Next year, premiums for Obamacare’s most popular plans will explode by an average of 37 percent, according to a new analysis from the Department of the Health and Human Services.
This isn’t just some one-time fluke. Obamacare has been driving up costs and reducing choices for years. Just ask the young mother in Texas who is paying close to $1,300 a month (more than her mortgage payment) in health premiums, or the Montana woman with a pre-existing condition who has coverage through Obamacare she can't even use.
While higher rates mean more subsidies for those who qualify for assistance, there are an estimated 7 million people in the individual market who aren’t shielded from the pain. Fortunately for them, relief may be on the way as President Trump recently took action to spur the creation of new, affordable health insurance options.
Quite predictably, the president’s actions, as well as his decision to cancel insurance company subsidies known as Cost Sharing Reduction payments, are being framed as an act of sabotage by Obamacare supporters.
This couldn’t be further from the truth.
First, the president’s executive orders expanding access to association health plans, easing restrictions on employer-funded health reimbursement accounts, and allowing a market to form for more affordable and flexible plans are all aimed at lowering costs and delivering relief to those being crushed by Obamacare.
In particular, the president’s move to restore the length of affordable flex plans to a year and allow them to be renewed means that customers could finally have a better alternative to Obamacare’s costly, one-size-fits-all policies. With nearly 30 percent of Americans who shop for insurance on the law’s exchanges expected to have only one insurer to pick from next year, the need for more competition at lower prices couldn’t be more urgent.
Next, contrary to what critics would have you believe, the CSR payments went directly to insurance companies, not patients. Without them, low and middle-income Americans will continue receiving discounted out-of-pocket costs – it’s just that big insurers won’t be able to continue milking taxpayers in the process. But don’t feel too bad for them; they seem to be doing okay.
Moreover, despite years of these giveaways, Obamacare has been consistently unstable. Since 2013, average Obamacare premiums have risen by 105 percent, with average deductibles climbing to more than $6,000 this year for bronze-level plans.
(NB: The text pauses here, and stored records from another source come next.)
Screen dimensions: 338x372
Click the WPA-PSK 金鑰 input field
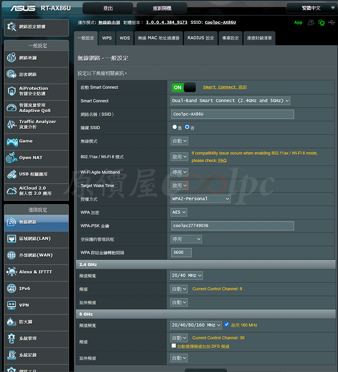232,226
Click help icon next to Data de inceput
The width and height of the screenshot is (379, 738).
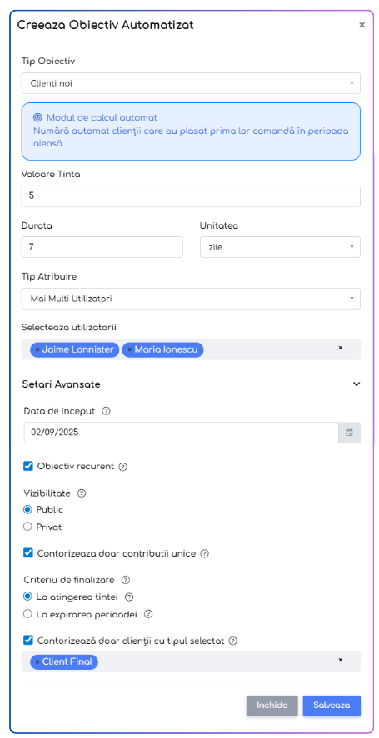106,411
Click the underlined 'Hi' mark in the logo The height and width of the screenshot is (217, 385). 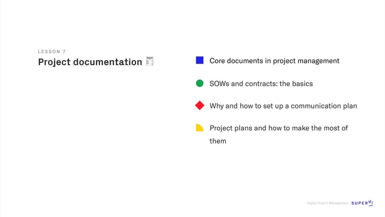[371, 203]
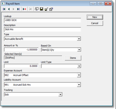The width and height of the screenshot is (116, 109).
Task: Save the record with floppy icon
Action: [x=41, y=9]
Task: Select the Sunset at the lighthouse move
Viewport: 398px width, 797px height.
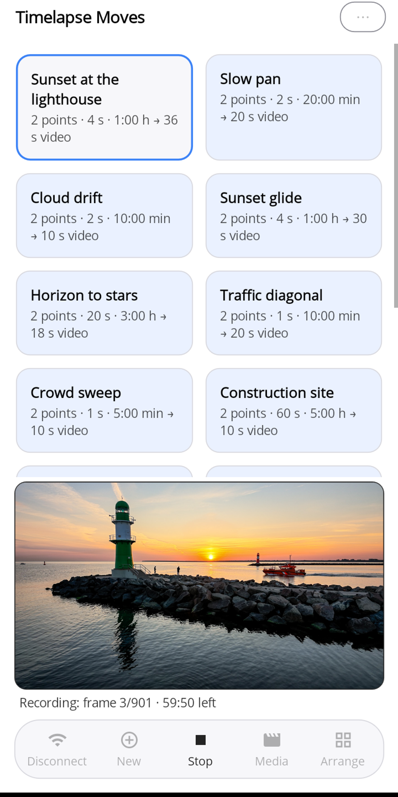Action: (x=104, y=107)
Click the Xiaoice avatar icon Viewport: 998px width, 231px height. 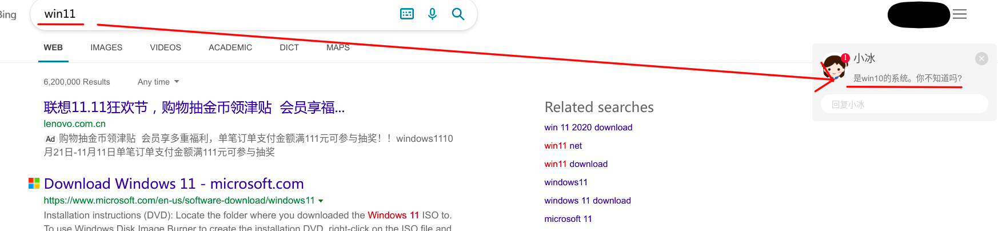coord(834,67)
Clearly, these subsidies haven’t reduced costs – they’ve driven them higher and higher, starting long before Trump became president.
Last but not least, these payments were being made illegally. “Paying [those] reimbursements without an appropriation thus violates the Constitution,” declared U.S. District Court Judge Rosemary Collyer last year. Just last week, a second federal judge denied an emergency request from 18 states and the District of Columbia to force the president to continue making the payments illegally. “It appears initially that the Trump Administration has the stronger legal argument,” ruled U.S. District Court Judge Vince Chhabria.
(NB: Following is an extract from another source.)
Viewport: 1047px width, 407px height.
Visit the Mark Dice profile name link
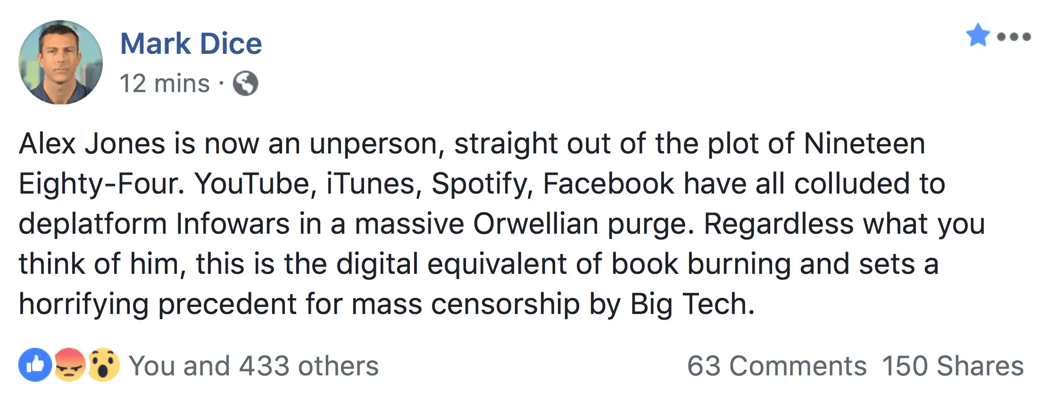191,43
The message from the courts couldn’t be clearer: If the government wants to line the pockets of insurance companies with taxpayer dollars, Congress needs to appropriate it.
The president’s moves were necessary due to Congress’ inability to repeal Obamacare. And despite cries from lawmakers in both parties to restore CSR payments, doing so would only maintain the status quo of skyrocketing costs and deteriorating care.
Instead, Congress should focus on repealing Obamacare and any deal to temporarily extend the CSRs should, at the very least, include significant relief for those suffering from the law’s collapse.
As the White House has suggested, a smart place to start would be targeting the law’s onerous individual and employer mandates, which disproportionally hurt lower-income people and have failed to stabilize Obamacare’s markets.
The Left will point to headlines claiming people could lose their coverage, but don’t buy the hysteria. Medicaid recipients will likely choose to remain in the program, while non-Medicaid patients and small business employees will flock to more affordable coverage options fostered by the president’s executive orders.
And though these mandates may be popular among the special interests who benefit from a mandated customer base, they certainly aren’t with ordinary people. If lawmakers rush to preserve them, it’s pretty clear who they’re standing up for.
Obamacare is not working, it’s not affordable, and its government-designed plans aren’t flexible. It makes no sense to continue punishing individuals and employers with government fines for not buying unaffordable healthcare plans that don’t provide access to quality care.
Nathan Nascimento is the vice president of policy at Freedom Partners Chamber of Commerce.